* **PROVIDED DATA**:
┏━━

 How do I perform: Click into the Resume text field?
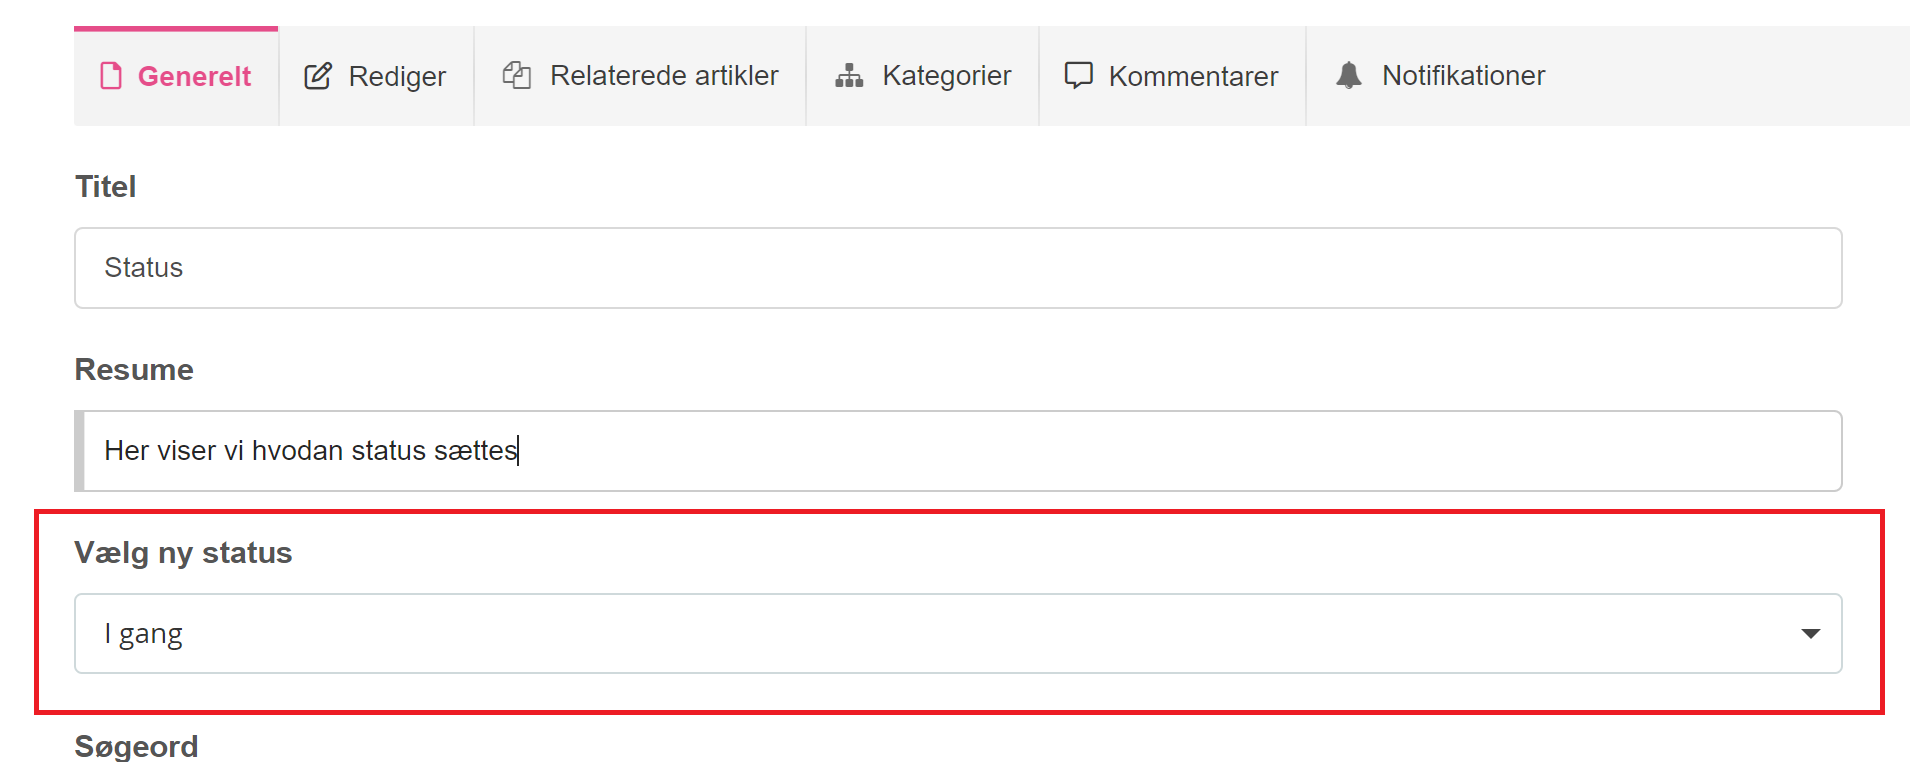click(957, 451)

┗━━
┏━━

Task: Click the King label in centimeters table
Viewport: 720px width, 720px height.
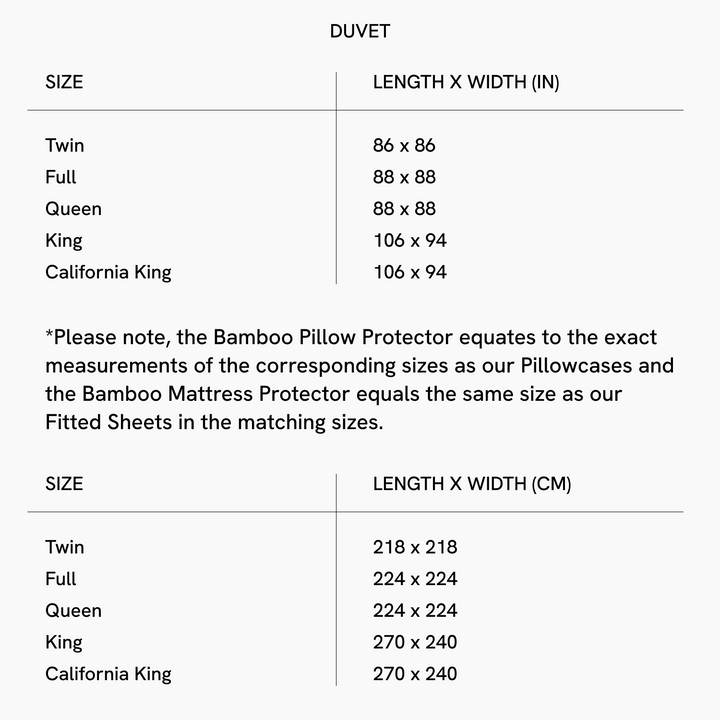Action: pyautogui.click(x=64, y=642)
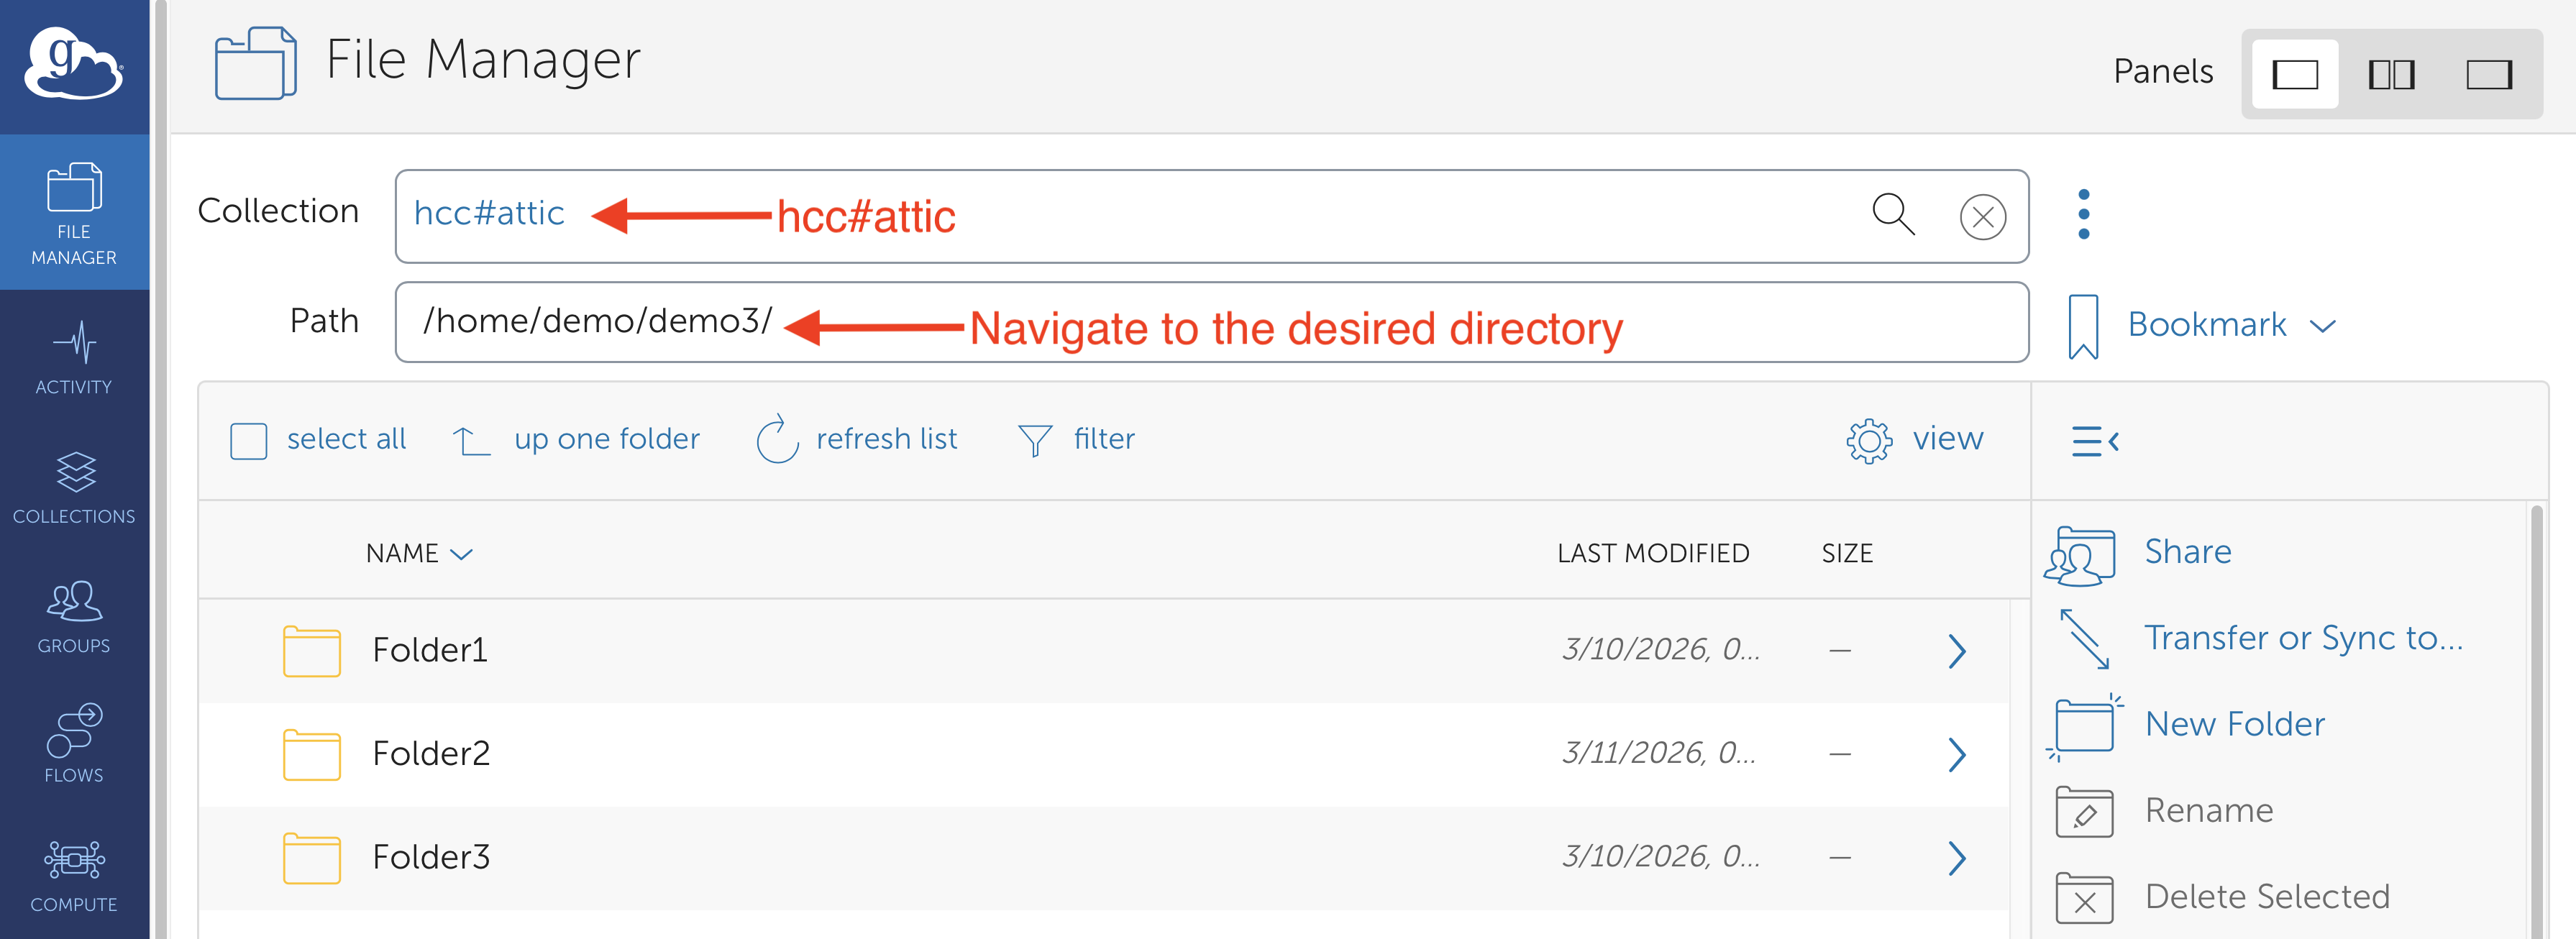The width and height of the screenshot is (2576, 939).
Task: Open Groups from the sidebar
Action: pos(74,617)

┗━━
┏━━

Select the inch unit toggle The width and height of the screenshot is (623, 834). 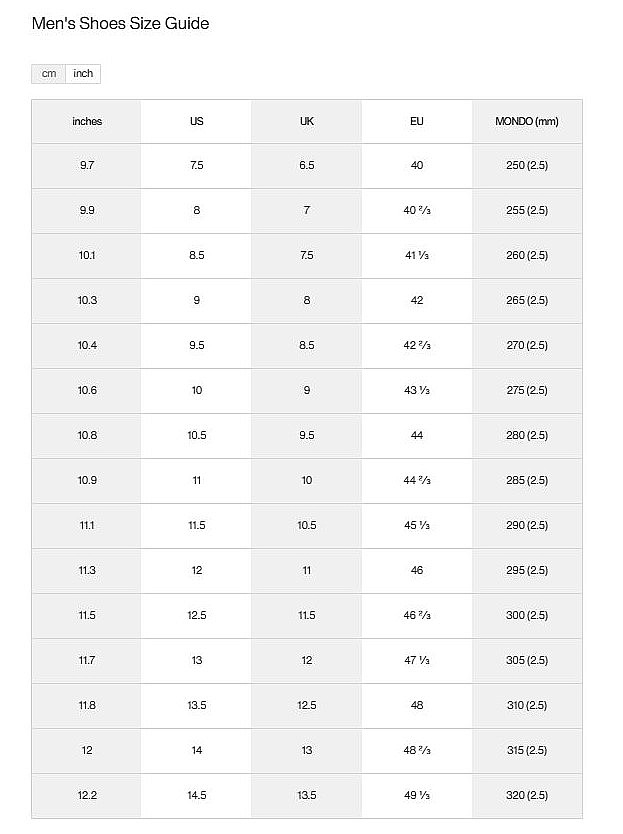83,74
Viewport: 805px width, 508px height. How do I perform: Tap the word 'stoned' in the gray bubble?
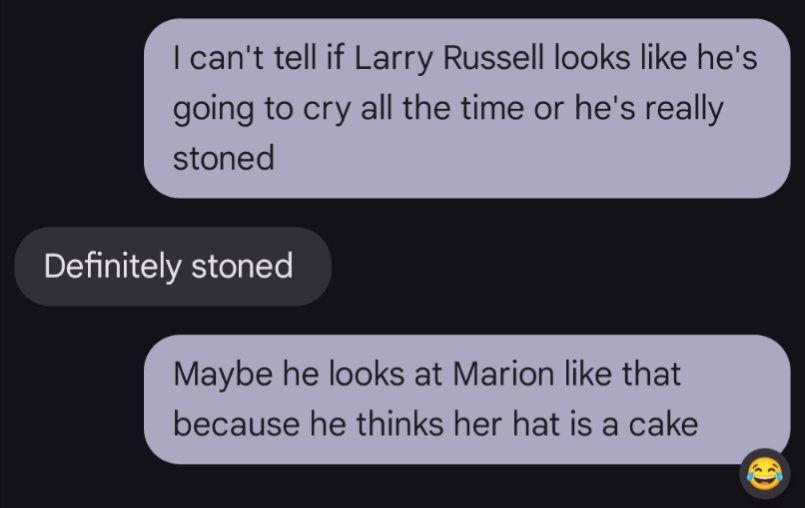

┗━━

* **INSTRUCTIONS TO FOLLOW**:
Copy the data word for word, from the line with "Task: Click the" through the line with "Action: pos(74,617)", and leave the pictures out.

* **EXPECTED OUTPUT**:
Task: Click the King label in centimeters table
Viewport: 720px width, 720px height.
Action: pyautogui.click(x=64, y=642)
The width and height of the screenshot is (2576, 939).
Task: Open Groups from the sidebar
Action: pos(74,617)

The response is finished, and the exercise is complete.